Marie Catherine Le Jumel de Barneville, baronne d'Aulnoy (1650-1705) fut une aventurière et une intrigante, contrainte de s'exiler pour échapper à la justice française. Mais surtout, elle a inventé le conte de fées littéraire: le premier d'entre eux est en effet "L'Île de la Félicité", inséré dans l'Histoire d'Hipolite, comte de Douglas (1690), et qui reprend le thème folklorique du "pays où l'on ne meurt pas". Dès lors, la mode est lancée. Elle-même publie des recueils de contes de fées - huit volumes entre 1697 et 1698, intitulés Contes des fées, Contes nouveaux ou Les Fées à la mode ). Ces histoires n'ont plus grand'chose à voir avec le prétexte folklorique censé les inspirer: son univers féerique ressemble bien plus aux salons des Précieuses qu'aux veillées paysannes. Par la place qu'ils accordent au sentiment et au savoir-vivre de leurs héros, les contes de Mme d'Aulnoy illustrent la transformation du conte en genre galant et mondain.

 

Charles Perrault

Portrait de Perrault On ne présente plus Charles Perrault (1628-1703). Né dans une famille de parlementaires jansénistes, Contrôleur des bâtiments royaux, il s'aperçut très vite que la littérature était sa véritable vocation. Académicien, engagé dans la querelle des Anciens et des Modernes, il aurait été surpris de constater que la postérité le connaît surtout à cause d'un mince recueil de contes de fées, paru en 1697, dans lequel il a regroupé huit contes, sous le titre de Histoires ou contes du temps passé, avec des moralités.

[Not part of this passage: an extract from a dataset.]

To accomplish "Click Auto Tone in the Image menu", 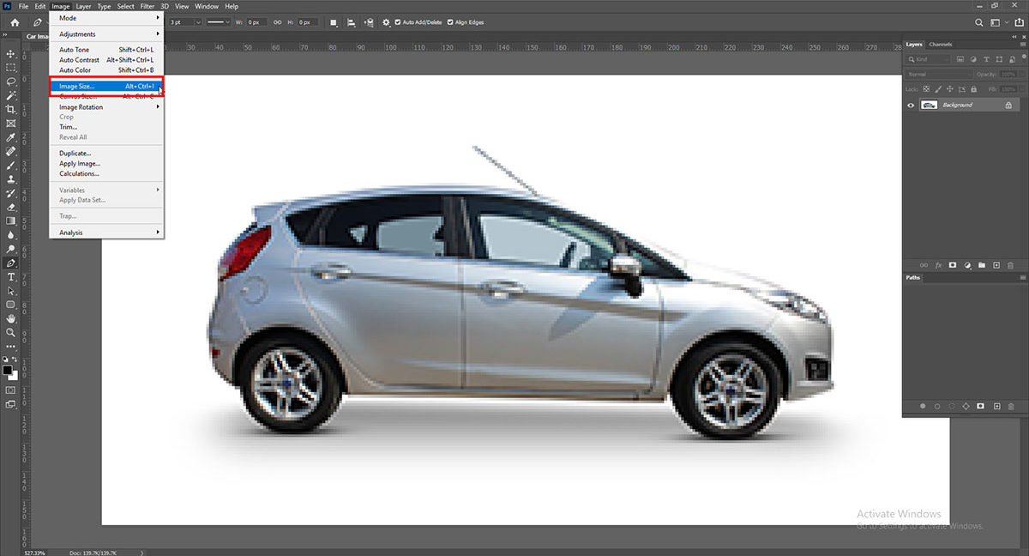I will 73,50.
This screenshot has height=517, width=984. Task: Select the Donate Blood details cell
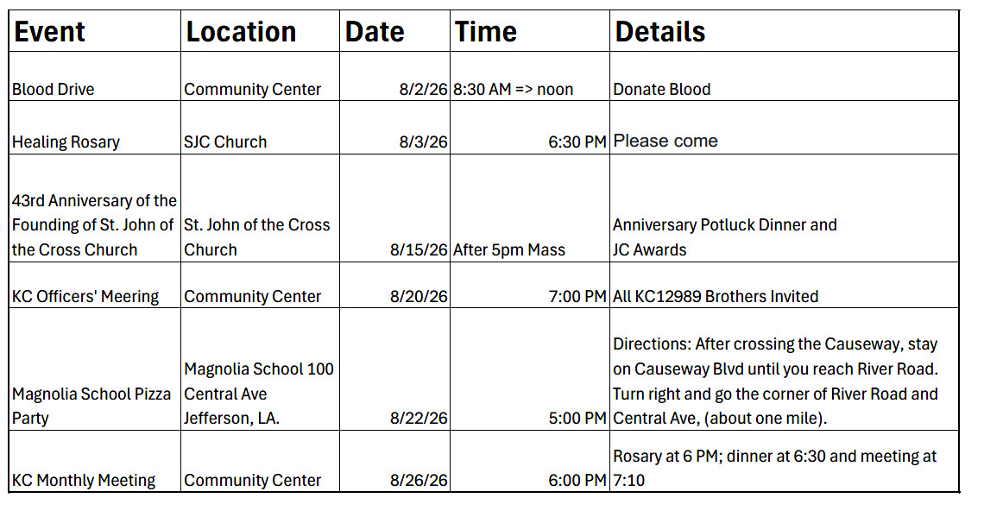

Le succès est immédiat et ne se démentira plus jamais, comme l'attestent les trois rééditions, du vivant même de l'auteur.

Cette fortune durable ne s'est maintenue que grâce à des malentendus.

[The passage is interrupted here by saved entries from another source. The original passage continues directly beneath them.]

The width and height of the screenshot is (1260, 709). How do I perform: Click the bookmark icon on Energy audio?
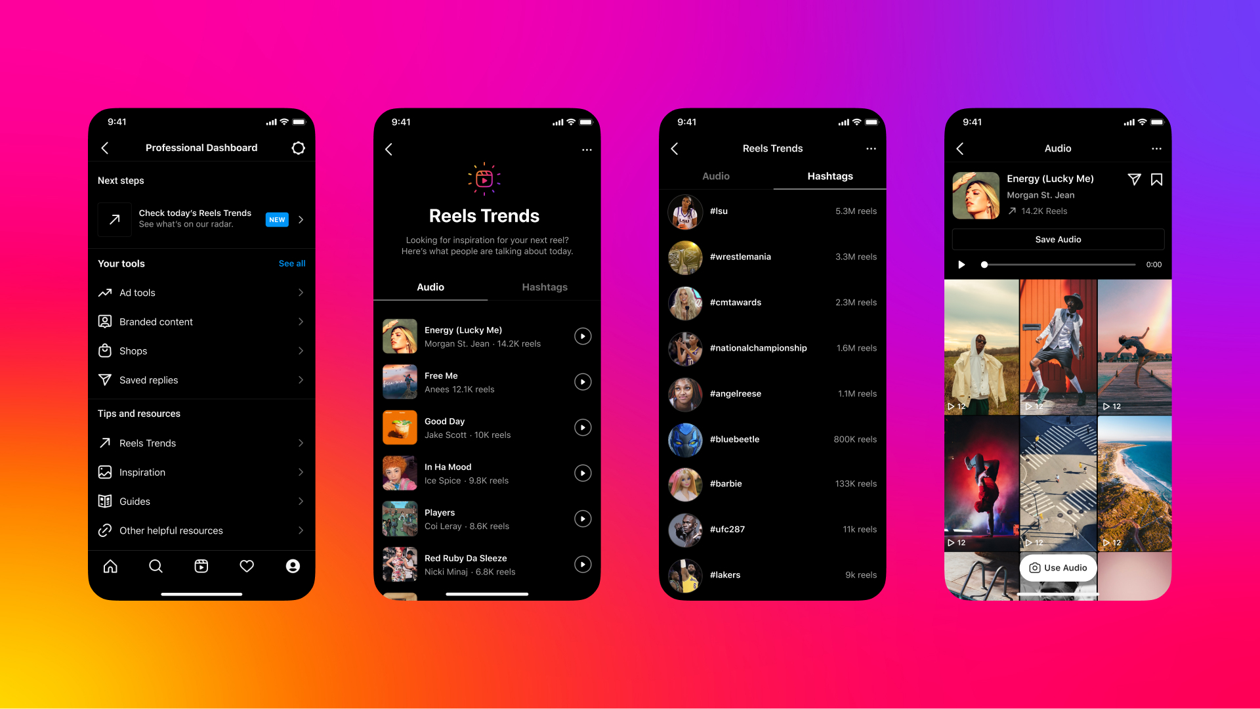click(1155, 180)
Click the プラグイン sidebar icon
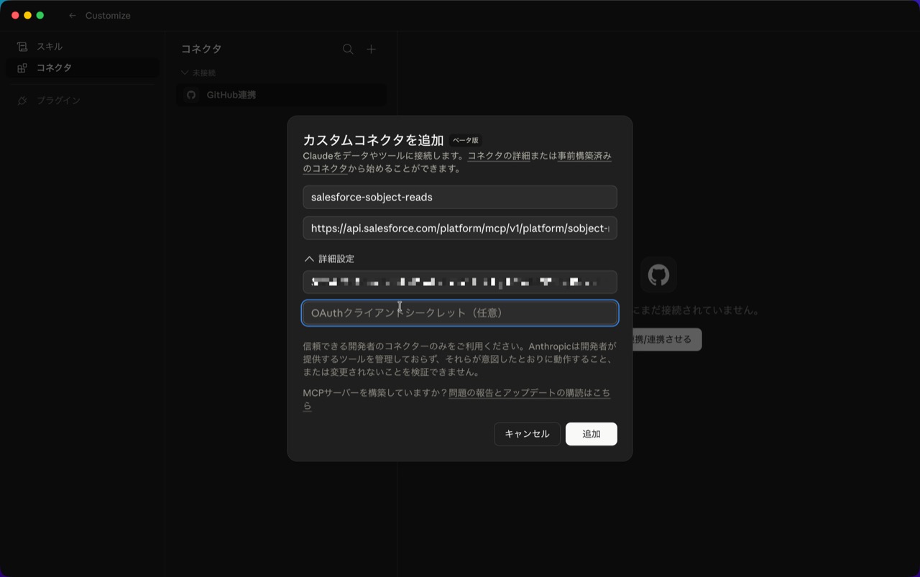920x577 pixels. click(x=22, y=101)
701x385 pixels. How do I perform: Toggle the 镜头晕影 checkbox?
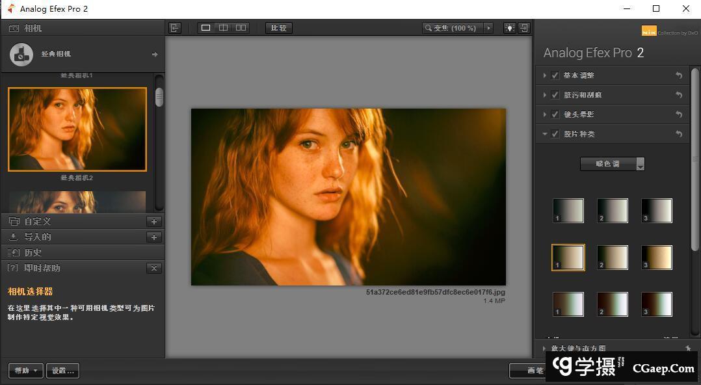click(555, 114)
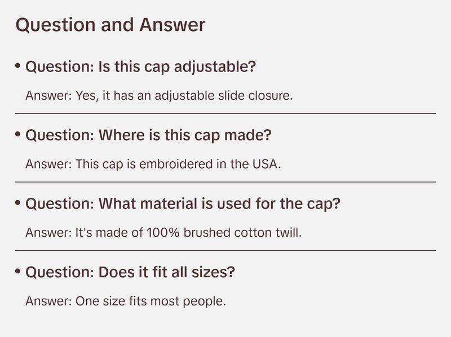Click the bullet before "Is this cap adjustable?"
This screenshot has height=337, width=451.
18,66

Le premier concerne le public visé: le recueil fut conçu par l'auteur comme un livre pour des adultes, capables de percevoir les allusions à la société du XVIIe siècle et les sous-entendus grivois. D'ailleurs, excepté le Petit chaperon rouge, tous les récits de Perrault sont tirés du répertoire populaire des contes pour adultes. Ce n'est qu'à partir de 1833 (loi Guizot sur l'enseignement primaire) que les pédagogues ont voulu voir dans les Contes du passé un livre pour l'éducation de la jeunesse.

 

Peau d'âne (image de Metz) Le deuxième malentendu concerne le statut littéraire de ces histoires: appartiennent-elles à la culture populaire ou à la culture savante? Au XIXe siècle, les folkloristes, qui découvrent le patrimoine de la littérature orale, sont frappés par la "trahison" du matériau populaire par Perrault: certes, il utilise des procédés qui semblent relever de l'oralité (formulettes, structures syntaxiques simples, vocabulaire archaïque...), mais il s'agit en fait d'une oralité reconstruite et totalement artificielle, et Perrault, qui ne se soucie pas de vérité par rapport à son original folklorique, songe bien davantage à son public de belles dames cultivées.

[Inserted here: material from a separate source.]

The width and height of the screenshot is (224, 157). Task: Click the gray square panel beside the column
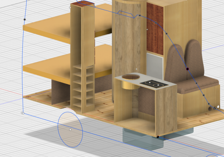click(x=155, y=66)
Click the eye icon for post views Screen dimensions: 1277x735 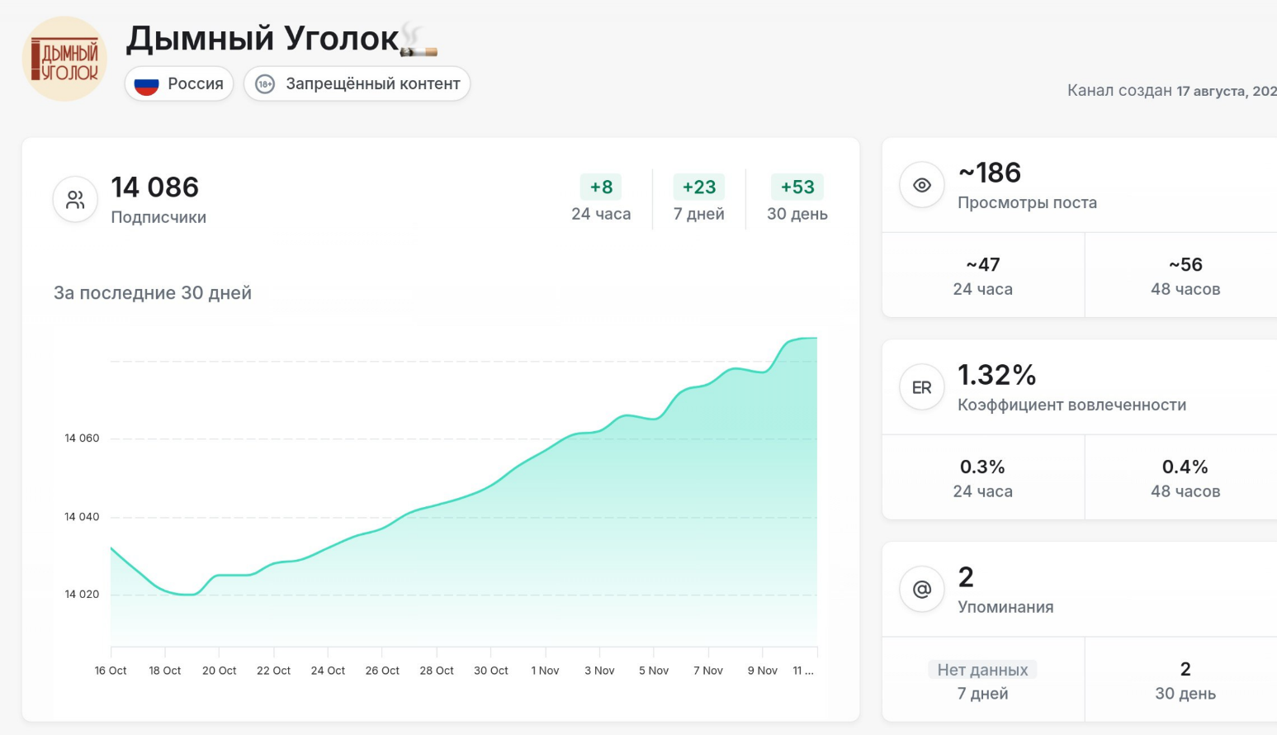[922, 185]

Que penser de cette réécriture? Certains, dans la lignée des folkloristes du XIXe siècle, considéreront que Perrault a mis une perruque poudrée aux contes et qu'il leur a fait perdre leur saveur, leur richesse et leur authenticité; d'autres estimeront au contraire qu'il a réussi à conférer à ces récits populaires une dignité littéraire et qu'il les a préservés de l'oubli, en leur permettant d'atteindre une célébrité exceptionnelle qu'ils n'auraient pas connu sans lui. C'est une affaire de goût personnel.

Premiere page de l'edition originale de Peau d'ane (1694)

 

  Mlle Lheritier

Portrait de Marie-Jeanne Lhéritier Marie-Jeanne Lhéritier de Villandon (1664-1734), nièce de Charles Perrault, demeura étroitement liée au conteur dont elle partagea les sympathies et les goûts.

Elle fut reçue à l'Académie de Toulouse, tint salon, et fut l'amie de Mme Déshoulières et Madeleine de Scudéry. Elle collabora au Mercure galant, et prit le parti des "Modernes", dont le chef de file était son oncle Perrault.

Elle composa des contes, qui furent publiées dans son recueil d'Oeuvres mêlées paru en 1695: "l'adroite princesse ou les Aventures de Finette" (qu'on prit parfois pour un texte de son oncle) et "Les enchantements de l'éloquence ou les effets de la douceur", nouvelle dont Marc Fumaroli a montré qu'elle constituait la clef d'interprétation du conte "Les Fées", de Charles Perrault.